-- Opening Marker --
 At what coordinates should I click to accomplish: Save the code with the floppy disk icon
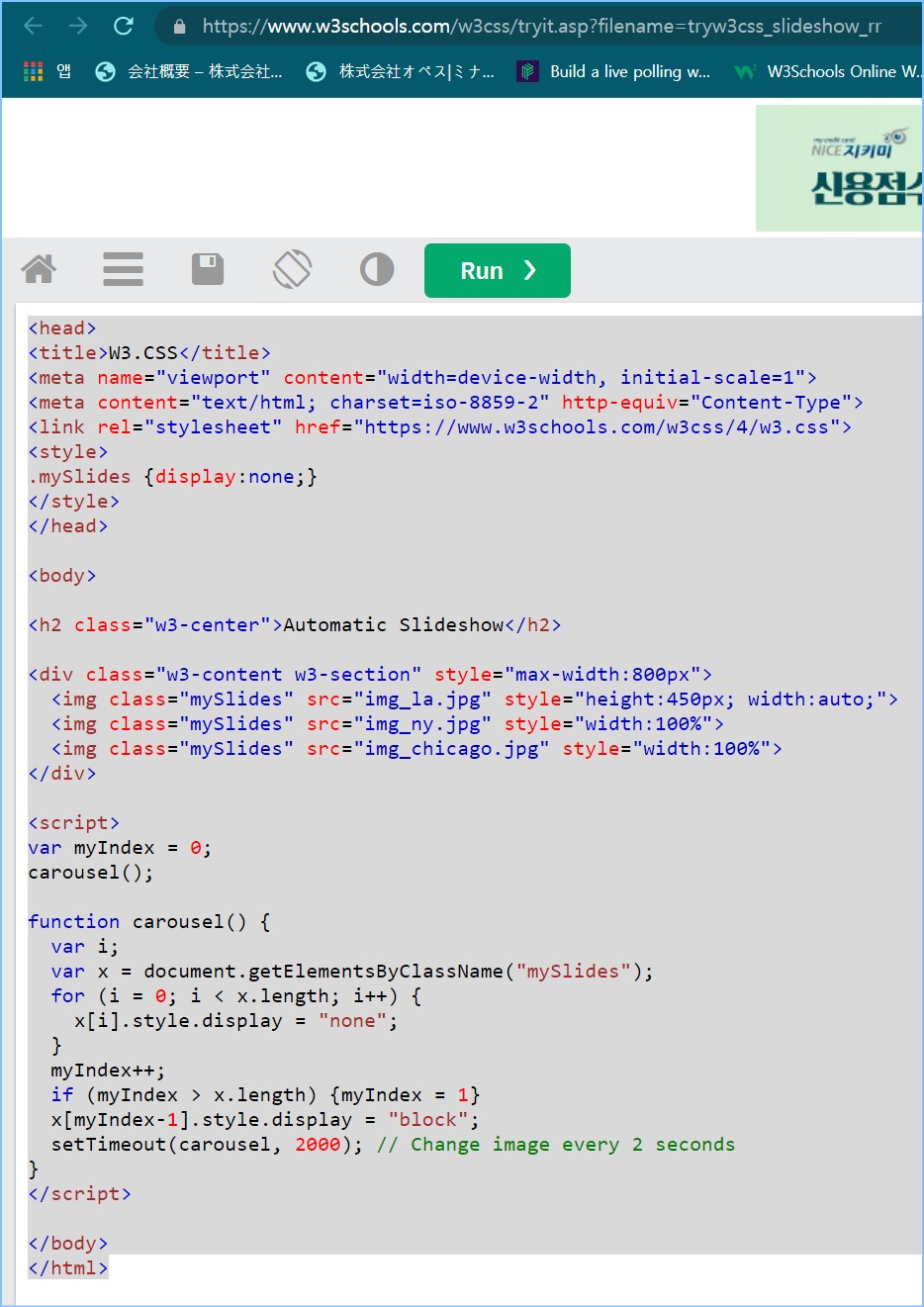[207, 269]
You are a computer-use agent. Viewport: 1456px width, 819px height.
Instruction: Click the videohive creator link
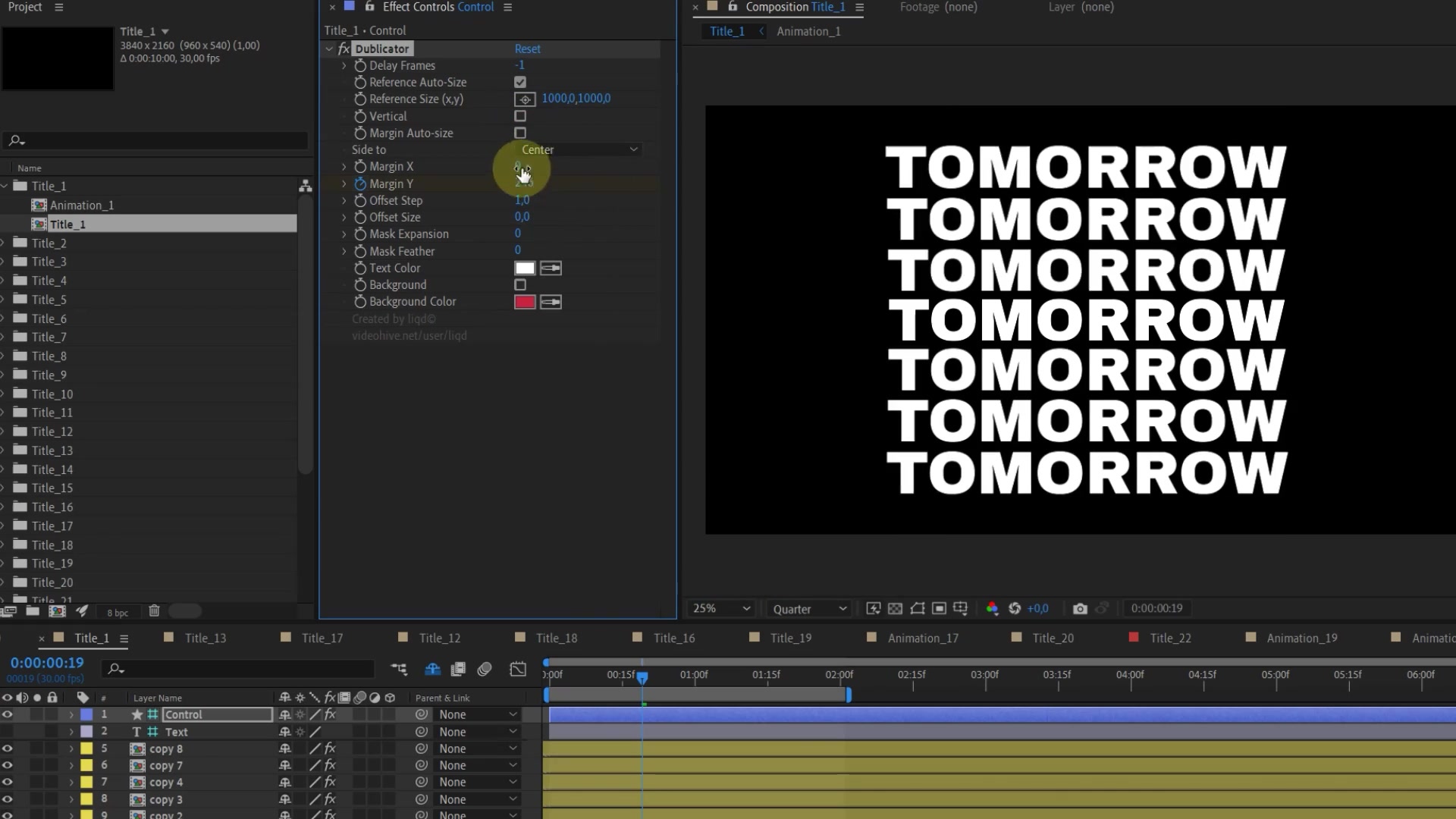pos(408,336)
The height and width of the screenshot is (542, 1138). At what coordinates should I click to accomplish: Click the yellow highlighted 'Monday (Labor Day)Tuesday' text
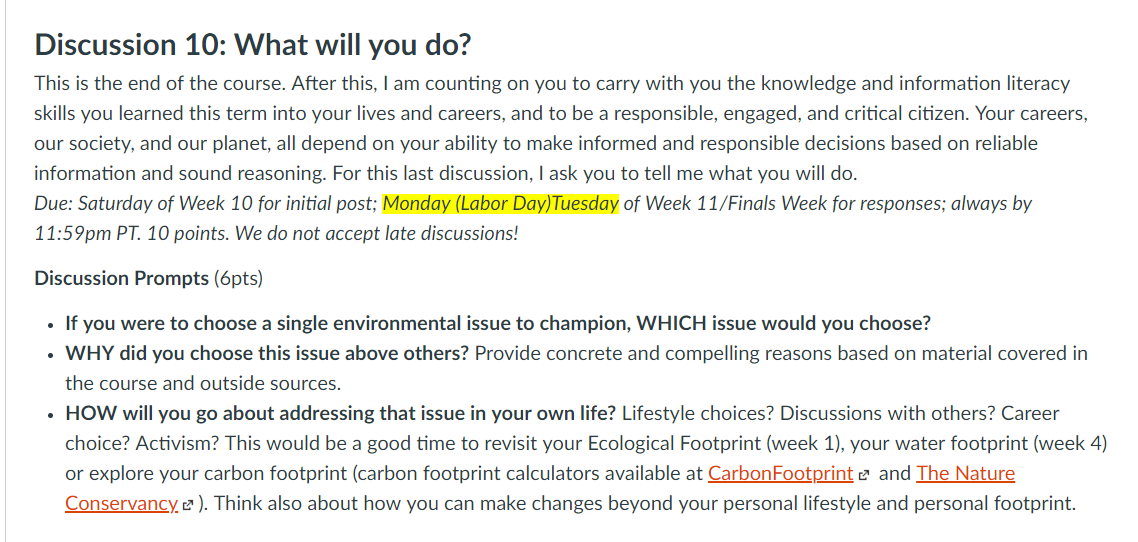(x=501, y=203)
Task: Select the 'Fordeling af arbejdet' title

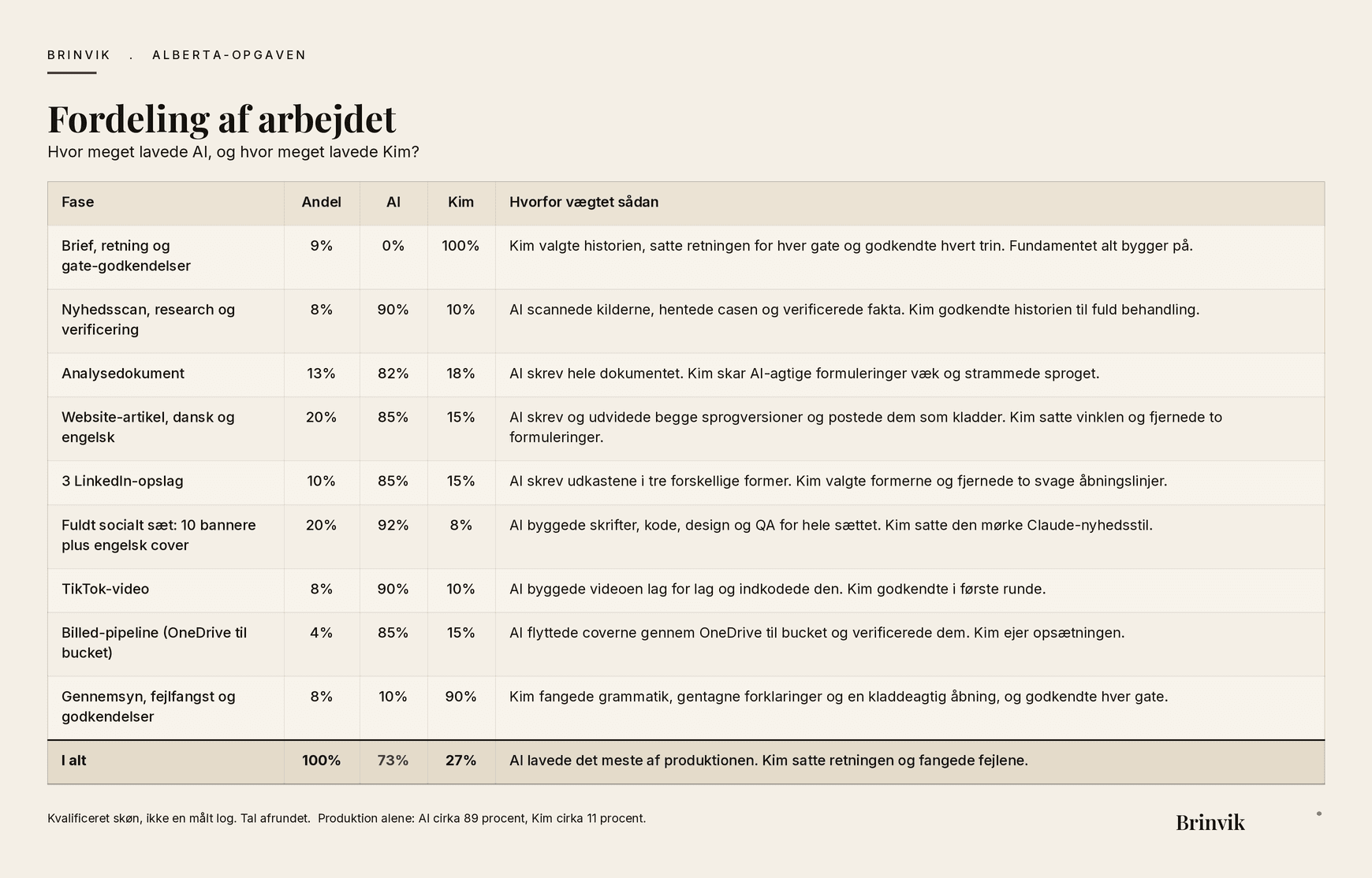Action: 222,119
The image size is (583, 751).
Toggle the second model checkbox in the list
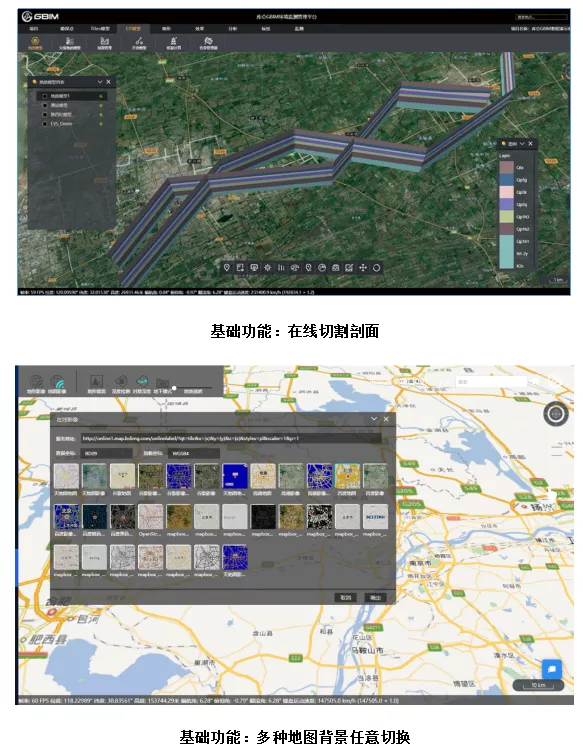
-- Closing Marker --
◆ **Task instructions**
Please reproduce all the material exactly. Pictures stay out of the copy.

◆ **Reply**
 At what coordinates should I click to accomplish: Save the code with the floppy disk icon
[207, 269]
You are a computer-use agent. Viewport: 1456px width, 819px height.
Instruction: Click the videohive creator link
pos(408,336)
The height and width of the screenshot is (542, 1138). At what coordinates should I click to accomplish: Click the yellow highlighted 'Monday (Labor Day)Tuesday' text
(x=501, y=203)
Task: Select the 'Fordeling af arbejdet' title

Action: 222,119
The image size is (583, 751).
Toggle the second model checkbox in the list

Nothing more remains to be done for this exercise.